Oral bioavailability of cyclosporine: Solid lipid nanoparticles (SLN®) versus drug nanocrystals

For the development of an optimized oral formulation for cyclosporine A, 2% of this drug has been formulated in solid lipid nanoparticles (SLN™, mean size 157 nm) and as nanocrystals (mean size 962 nm). The encapsulation rate of SLN was found to be 96.1%. Nanocrystals are composed of 100% of drug. For the assessment of the pharmacokinetic parameters the developed formulations have been administered via oral route to three young pigs. Comparison studies with a commercial Sandimmun Neoral/Optoral® used as reference have been performed. The blood profiles observed after oral administration of the commercial microemulsion Sandimmun® revealed a fast absorption of drug leading to the observation of a plasma peak above 1000 ng/ml within the first 2 h.
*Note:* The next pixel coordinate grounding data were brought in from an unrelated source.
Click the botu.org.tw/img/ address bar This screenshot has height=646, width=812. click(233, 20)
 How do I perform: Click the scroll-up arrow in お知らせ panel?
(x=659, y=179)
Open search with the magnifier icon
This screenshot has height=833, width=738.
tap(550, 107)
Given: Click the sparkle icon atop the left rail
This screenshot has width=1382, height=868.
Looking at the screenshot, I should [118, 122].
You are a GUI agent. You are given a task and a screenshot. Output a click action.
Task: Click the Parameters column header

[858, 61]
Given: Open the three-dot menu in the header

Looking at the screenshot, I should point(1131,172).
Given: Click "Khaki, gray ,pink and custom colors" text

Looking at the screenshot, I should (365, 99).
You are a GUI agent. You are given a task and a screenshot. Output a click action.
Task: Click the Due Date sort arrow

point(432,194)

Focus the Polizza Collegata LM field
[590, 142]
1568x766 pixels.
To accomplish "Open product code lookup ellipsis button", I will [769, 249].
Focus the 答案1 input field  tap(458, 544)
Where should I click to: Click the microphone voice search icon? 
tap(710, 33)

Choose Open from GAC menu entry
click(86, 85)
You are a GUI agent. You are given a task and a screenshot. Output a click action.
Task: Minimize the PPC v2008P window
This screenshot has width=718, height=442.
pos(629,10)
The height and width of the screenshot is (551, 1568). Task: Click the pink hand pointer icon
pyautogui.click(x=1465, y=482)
For drug nanocrystals most of the blood concentrations were in the range between 30 and 70 ng/ml over a period of 14 h. These values were very low, showing huge differences between the measuring time points and between the tested animals. On the contrary, administration of cyclosporine-loaded SLN led to a mean plasma profile with almost similarly low variations in comparison to the reference microemulsion, however with no initial blood peak as observed with the Sandimmun Neoral/Optoral®. Comparing the area under the curves (AUC) obtained with the tested animals it could be stated that the SLN™ formulation avoids side effects by lacking blood concentrations higher than 1000 ng/ml. In this study it has been proved that using SLN™ as a drug carrier for oral administration of cyclosporine A a low variation in bioavailability of the drug and simultaneously avoiding the plasma peak typical of the first Sandimmun® formulation can be achieved.